Nas décadas seguintes à guerra, retiros infantis (Kinderkurheime) eram populares na Alemanha. Eles ficavam geralmente em locais de clima especial, como num lago ou nas montanhas, e eram usados como alternativa, por exemplo, para a reabilitação de crianças com problemas respiratórios ou psicossociais.

Décadas de maus-tratos 

As revelações do canal ARD acrescentam uma nova dimensão às experiências das crianças enviadas pelos pais para retiros e o tratamento dado a elas nos lares educacionais especiais que existiram na Alemanha Ocidental entre os anos 1950 e 1980.

Uma recém-fundada iniciativa de pessoas que passaram por esses retiros, incluindo um grupo de autoajuda, estimou que entre 8 e 12 milhões de crianças foram enviadas a esses lares ao longo de três décadas, muitas vezes por recomendação de médicos, escolas e autoridades de bem-estar juvenil, como "tratamento" pago pelas seguradoras de saúde pública.

As histórias de abuso só começaram a surgir na mídia nos últimos anos, em parte porque as autoridades locais muitas vezes ignoraram as denúncias. O argumento usado, por exemplo, era que se tratava de memórias, não provas, como a jornalista Lena Gilhaus ouviu em 2017, quando escreveu sobre a experiência de seu pai para a emissora Deutschlandfunk.

Grande parte das provas para a nova investigação foi baseada na pesquisa de Anja Röhl, que foi enviada para um retiro em Hamburgo quando criança. Em 2009, ela publicou sua experiência pela primeira vez e, desde então, coletou 250 relatos similares de outras pessoas. Sua organização, Verschickungskinder, foi fundada há dois anos e conta hoje com mais de 3 mil membros.

"Eu tinha cinco anos quando me enviaram", contou à DW. "No primeiro dia, todas as crianças foram amarradas às suas camas, eu fiquei chocada. Fomos punidos apenas por conversar."

Röhl diz que as histórias que coletou são respaldadas por documentos – particularmente reclamações apresentadas por pais e autoridades de bem-estar juvenil.

**CONJUNTO DE TAREFAS:**
1. Reproduza o trecho do texto sobre os retiros infantis que vai de "Décadas de maus-tratos" até "1950 e 1980.", inclusive.
2. Segundo o texto sobre os retiros infantis, quantos membros a organização Verschickungskinder tem hoje?

Itens de uma fonte de dados
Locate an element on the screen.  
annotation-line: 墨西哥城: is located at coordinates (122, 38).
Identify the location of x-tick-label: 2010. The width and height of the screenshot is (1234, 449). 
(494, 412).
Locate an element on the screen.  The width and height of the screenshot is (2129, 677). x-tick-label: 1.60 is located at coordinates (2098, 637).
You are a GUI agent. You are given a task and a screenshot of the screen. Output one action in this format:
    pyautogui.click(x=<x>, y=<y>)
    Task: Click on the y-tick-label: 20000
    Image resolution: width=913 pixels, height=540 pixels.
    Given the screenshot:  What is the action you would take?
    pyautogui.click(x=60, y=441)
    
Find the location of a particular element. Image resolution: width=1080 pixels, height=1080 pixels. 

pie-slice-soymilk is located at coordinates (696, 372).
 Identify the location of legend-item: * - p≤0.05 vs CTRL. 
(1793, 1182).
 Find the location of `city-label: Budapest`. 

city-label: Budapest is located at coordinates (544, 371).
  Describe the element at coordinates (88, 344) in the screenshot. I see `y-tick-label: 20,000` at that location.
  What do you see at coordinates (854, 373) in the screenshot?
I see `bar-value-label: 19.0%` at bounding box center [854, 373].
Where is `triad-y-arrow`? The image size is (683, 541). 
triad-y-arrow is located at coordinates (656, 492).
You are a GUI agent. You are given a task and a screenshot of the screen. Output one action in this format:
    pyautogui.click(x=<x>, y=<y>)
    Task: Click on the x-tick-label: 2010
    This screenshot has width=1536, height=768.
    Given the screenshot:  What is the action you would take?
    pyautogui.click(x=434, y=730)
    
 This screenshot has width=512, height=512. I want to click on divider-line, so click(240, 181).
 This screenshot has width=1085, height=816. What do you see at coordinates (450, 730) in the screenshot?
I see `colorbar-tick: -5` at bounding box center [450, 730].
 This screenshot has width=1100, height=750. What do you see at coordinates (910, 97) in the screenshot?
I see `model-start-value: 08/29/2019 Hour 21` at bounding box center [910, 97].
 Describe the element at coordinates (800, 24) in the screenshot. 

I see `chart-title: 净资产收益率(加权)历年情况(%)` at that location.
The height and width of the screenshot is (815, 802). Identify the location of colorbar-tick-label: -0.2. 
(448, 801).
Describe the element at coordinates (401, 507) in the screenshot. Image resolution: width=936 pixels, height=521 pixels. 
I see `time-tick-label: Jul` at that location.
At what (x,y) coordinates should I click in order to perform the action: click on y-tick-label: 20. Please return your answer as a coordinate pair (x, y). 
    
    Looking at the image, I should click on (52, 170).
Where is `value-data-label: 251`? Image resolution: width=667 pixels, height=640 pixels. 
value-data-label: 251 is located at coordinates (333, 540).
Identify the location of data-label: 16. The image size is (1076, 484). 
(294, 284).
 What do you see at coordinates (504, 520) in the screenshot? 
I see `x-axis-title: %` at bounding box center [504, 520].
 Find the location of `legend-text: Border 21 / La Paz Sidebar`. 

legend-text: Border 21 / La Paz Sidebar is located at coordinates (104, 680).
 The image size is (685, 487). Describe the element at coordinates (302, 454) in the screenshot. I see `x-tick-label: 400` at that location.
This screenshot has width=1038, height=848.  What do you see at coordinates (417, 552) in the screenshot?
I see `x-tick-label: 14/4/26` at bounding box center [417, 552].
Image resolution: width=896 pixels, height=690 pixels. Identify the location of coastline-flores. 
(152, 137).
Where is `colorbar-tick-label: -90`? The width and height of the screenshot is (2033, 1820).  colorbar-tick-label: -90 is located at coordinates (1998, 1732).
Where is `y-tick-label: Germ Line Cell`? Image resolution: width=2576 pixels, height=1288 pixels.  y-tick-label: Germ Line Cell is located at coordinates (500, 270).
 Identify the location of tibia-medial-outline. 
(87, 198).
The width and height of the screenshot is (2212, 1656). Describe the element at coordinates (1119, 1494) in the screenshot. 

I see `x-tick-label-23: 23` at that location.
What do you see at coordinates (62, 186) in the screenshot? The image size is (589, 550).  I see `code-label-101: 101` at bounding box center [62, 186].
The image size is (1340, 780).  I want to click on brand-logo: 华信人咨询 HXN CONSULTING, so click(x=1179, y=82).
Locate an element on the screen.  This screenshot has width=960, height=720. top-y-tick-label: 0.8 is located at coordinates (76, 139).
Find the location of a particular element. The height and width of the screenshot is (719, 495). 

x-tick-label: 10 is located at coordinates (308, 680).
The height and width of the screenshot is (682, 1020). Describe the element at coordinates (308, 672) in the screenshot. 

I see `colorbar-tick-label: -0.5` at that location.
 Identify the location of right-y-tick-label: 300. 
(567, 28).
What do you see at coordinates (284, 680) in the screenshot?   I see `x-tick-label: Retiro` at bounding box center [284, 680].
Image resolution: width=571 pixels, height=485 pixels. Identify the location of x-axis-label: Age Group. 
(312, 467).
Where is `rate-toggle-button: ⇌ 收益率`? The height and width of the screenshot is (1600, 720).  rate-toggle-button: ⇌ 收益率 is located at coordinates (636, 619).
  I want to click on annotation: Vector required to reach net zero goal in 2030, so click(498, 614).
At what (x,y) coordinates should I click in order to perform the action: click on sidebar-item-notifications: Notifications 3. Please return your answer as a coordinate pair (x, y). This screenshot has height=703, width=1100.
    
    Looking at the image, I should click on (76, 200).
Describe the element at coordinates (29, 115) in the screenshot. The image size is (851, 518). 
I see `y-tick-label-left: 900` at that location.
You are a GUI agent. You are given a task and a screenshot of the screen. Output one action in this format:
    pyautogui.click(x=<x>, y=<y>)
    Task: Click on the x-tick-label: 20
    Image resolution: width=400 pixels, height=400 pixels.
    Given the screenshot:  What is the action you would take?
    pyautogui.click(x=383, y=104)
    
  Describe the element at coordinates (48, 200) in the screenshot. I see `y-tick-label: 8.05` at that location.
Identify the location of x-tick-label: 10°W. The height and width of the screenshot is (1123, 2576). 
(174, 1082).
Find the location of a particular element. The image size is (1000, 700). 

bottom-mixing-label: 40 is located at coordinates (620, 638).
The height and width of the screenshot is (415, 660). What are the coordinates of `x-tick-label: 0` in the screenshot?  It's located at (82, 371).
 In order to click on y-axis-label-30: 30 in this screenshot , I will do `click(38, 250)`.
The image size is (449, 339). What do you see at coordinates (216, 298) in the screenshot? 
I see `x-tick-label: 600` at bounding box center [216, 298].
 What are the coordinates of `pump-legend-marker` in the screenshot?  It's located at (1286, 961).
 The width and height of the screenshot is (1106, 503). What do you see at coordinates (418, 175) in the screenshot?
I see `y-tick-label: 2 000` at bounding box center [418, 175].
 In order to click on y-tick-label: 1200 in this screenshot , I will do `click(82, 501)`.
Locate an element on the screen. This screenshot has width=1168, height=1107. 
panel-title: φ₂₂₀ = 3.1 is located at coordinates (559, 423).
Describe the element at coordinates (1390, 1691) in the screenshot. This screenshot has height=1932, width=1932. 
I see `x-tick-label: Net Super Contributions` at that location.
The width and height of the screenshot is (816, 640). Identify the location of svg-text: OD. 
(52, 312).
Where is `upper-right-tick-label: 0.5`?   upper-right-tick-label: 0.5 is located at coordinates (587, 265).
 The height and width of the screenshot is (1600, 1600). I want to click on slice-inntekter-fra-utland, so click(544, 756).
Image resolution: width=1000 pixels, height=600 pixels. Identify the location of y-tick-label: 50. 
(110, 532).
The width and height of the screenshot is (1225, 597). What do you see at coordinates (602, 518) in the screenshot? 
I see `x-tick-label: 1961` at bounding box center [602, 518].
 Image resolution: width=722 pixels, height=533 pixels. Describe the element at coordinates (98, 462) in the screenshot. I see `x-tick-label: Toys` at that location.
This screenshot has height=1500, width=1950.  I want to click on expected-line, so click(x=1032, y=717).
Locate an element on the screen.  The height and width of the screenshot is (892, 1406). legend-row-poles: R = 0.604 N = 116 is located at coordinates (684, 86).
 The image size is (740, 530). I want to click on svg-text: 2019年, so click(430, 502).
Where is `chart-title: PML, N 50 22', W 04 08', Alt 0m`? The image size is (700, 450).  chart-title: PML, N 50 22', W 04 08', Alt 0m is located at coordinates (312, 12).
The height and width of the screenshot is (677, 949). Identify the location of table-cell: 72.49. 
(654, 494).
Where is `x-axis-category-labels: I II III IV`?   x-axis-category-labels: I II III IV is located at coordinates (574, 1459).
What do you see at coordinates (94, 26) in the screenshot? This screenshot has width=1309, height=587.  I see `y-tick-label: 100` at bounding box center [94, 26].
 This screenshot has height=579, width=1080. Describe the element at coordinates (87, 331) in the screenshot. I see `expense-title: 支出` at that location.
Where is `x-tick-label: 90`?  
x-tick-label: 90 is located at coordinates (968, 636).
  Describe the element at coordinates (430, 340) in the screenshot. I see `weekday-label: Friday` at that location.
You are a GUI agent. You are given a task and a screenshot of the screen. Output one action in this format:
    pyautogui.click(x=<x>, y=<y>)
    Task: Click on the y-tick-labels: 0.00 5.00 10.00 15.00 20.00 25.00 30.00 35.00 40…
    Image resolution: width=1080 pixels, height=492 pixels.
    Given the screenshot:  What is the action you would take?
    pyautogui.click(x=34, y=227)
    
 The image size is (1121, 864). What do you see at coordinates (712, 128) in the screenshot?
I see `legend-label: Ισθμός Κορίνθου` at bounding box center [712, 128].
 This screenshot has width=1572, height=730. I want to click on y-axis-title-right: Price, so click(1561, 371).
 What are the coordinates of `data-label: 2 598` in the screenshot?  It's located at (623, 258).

**RESPOSTAS POR TAREFA:**
1.
Décadas de maus-tratos 

As revelações do canal ARD acrescentam uma nova dimensão às experiências das crianças enviadas pelos pais para retiros e o tratamento dado a elas nos lares educacionais especiais que existiram na Alemanha Ocidental entre os anos 1950 e 1980.

2. Mais de 3 mil membros.